| What is being asked |
Down to the last line, write out the entries below exactly and omit all pictures.

─── Data for the task ───

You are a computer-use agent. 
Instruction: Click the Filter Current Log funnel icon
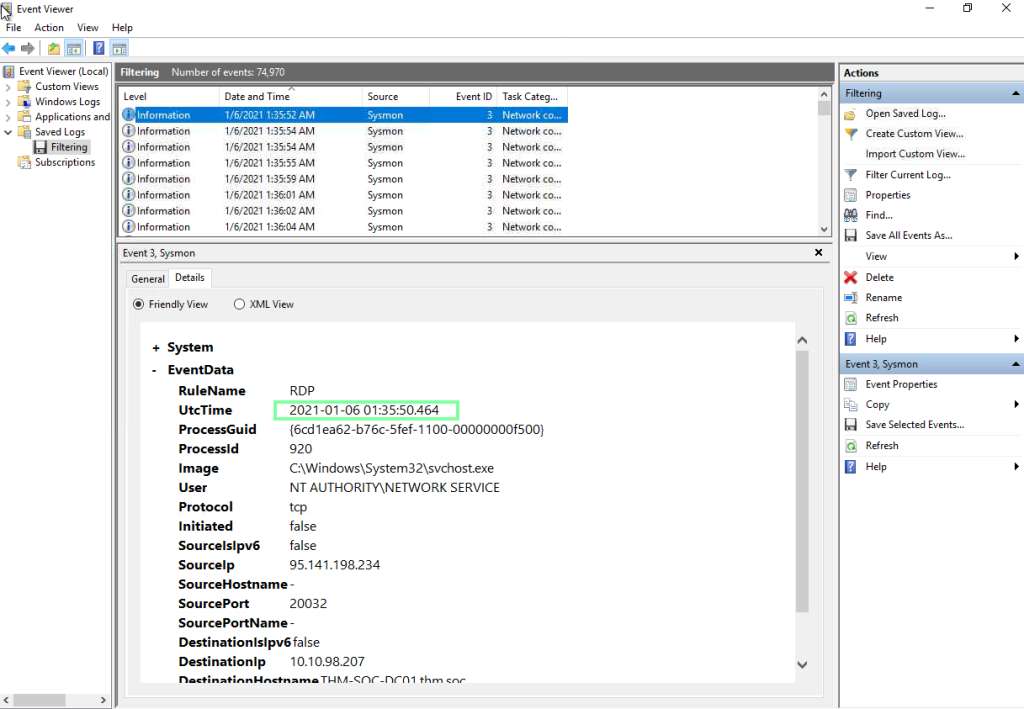pos(850,175)
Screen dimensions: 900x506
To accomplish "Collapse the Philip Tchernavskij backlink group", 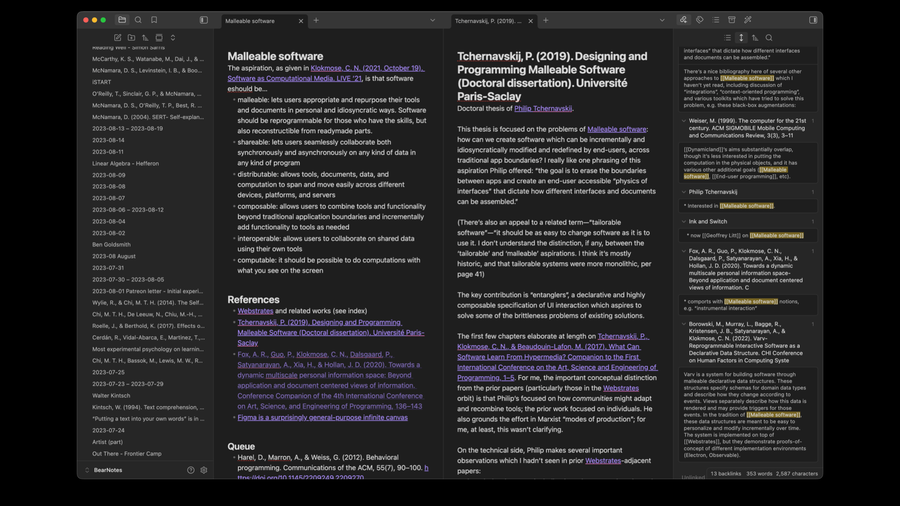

───

| Result of the task |
You are a computer-use agent. 
Instruction: Click the Filter Current Log funnel icon
pos(850,175)
Screen dimensions: 900x506
To accomplish "Collapse the Philip Tchernavskij backlink group", 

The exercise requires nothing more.